/NOT FOR DISTRIBUTION TO THE UNITED STATES NEWSWIRE SERVICES OR FOR DISSEMINATION IN THE UNITED STATES/
CARLSBAD, CA, May 30, 2013 /CNW/ - Pivot Technology Solutions, Inc. ("Pivot" or the "Company") (TSX-V: PTG) today publishes its results for the first quarter of 2013.
Financial highlights Q1 2013
- Gross margin improved to 11.8% from 10.0% for the same period last year.
- Adjusted EBITDA was $3.4 million, as compared to $7.1 million for Q1 2012.
- Net loss for the period was $4.8 million, equal to last year's same quarter.
- On March 11, 2013, the Company completed a brokered private placement, raising gross proceeds of C$3.5 million, priced at C$0.80 per share.
- On March 25, 2013, Pivot completed the reverse take-over ("RTO") of Acme. Common shares of Pivot commenced trading on the TSX-V effective April 1, 2013.

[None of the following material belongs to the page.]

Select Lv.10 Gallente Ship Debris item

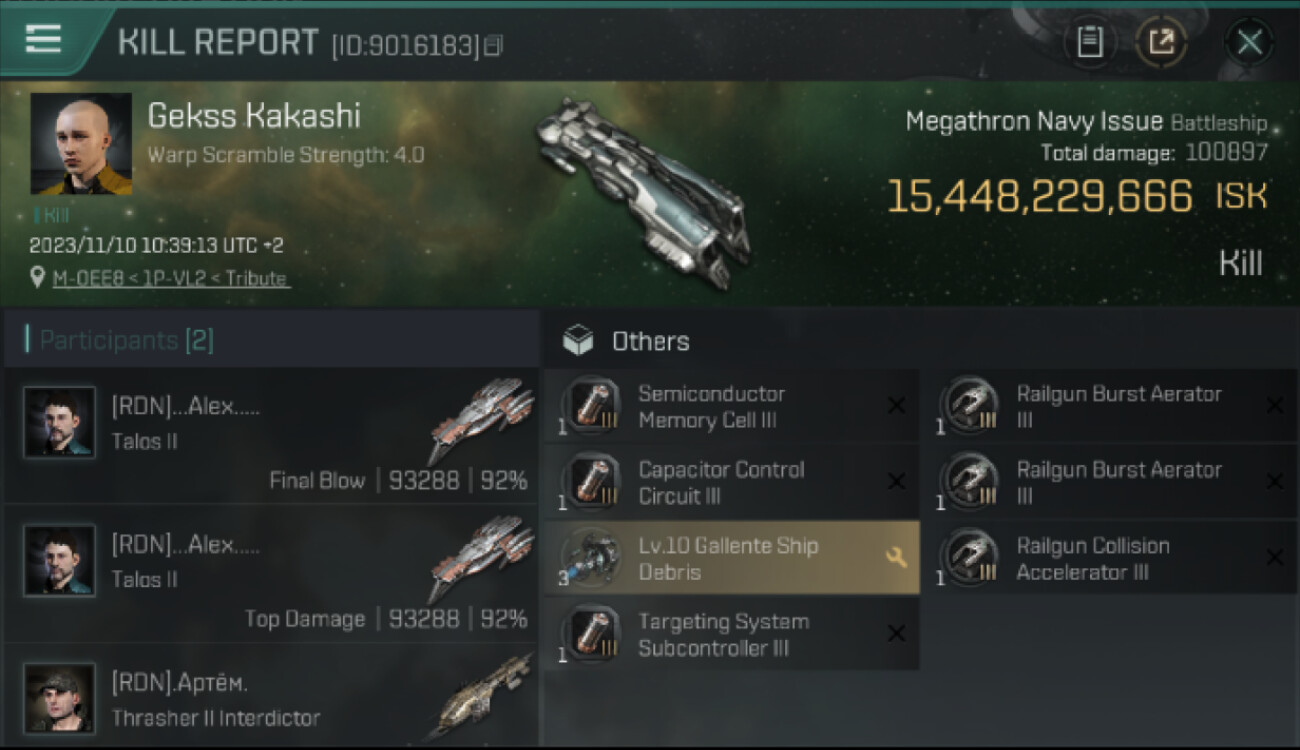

- Concurrent with the RTO, the Company's outstanding 12% debentures, with a total value of C$42.6 million, were converted into 102.5 million Class A Preferred Shares and 4.0 million common shares at a conversion price of C$0.40 per share.
The 8.8% decline in revenues to $254 million as compared to Q1 of 2012 was attributable in part to a strong Q1 of 2012, when ACS, one of the Company's operating companies, benefited from a large, one-off data-center project with one of its key customers. Additionally, this same customer built up significant inventory in Q4 of 2012, leading to reduced sales in Q1 2013. A second large ACS customer transitioned sooner than expected to a new platform technology, products for which are not provided by Pivot, leading to a further decline in revenues. The Company is in discussions with this customer to map alternative product ranges, which Management anticipates will start making a contribution to revenues in the second half of the current financial year.
The decline in revenues from these two customers was offset partially by the contribution from Sigma, which was acquired in July 2012, as well as new customer successes at each of the Company's operating companies, but in particular for ProSys.
Gross margin improved due to a favorable shift in product mix and the contribution from Sigma, which is a higher margin business with a strong strategic focus on service offerings. The improvement was partially offset by a reduction in rebate programs from one of the Company's key suppliers.
Selling and administrative expenses increased by $5.8 million compared to last year's first quarter due to the acquisition of Sigma and an increase in corporate staff as the Company transitioned to become a public company, offsetting the improvement in gross margin and resulting in a lower Adjusted EBITDA.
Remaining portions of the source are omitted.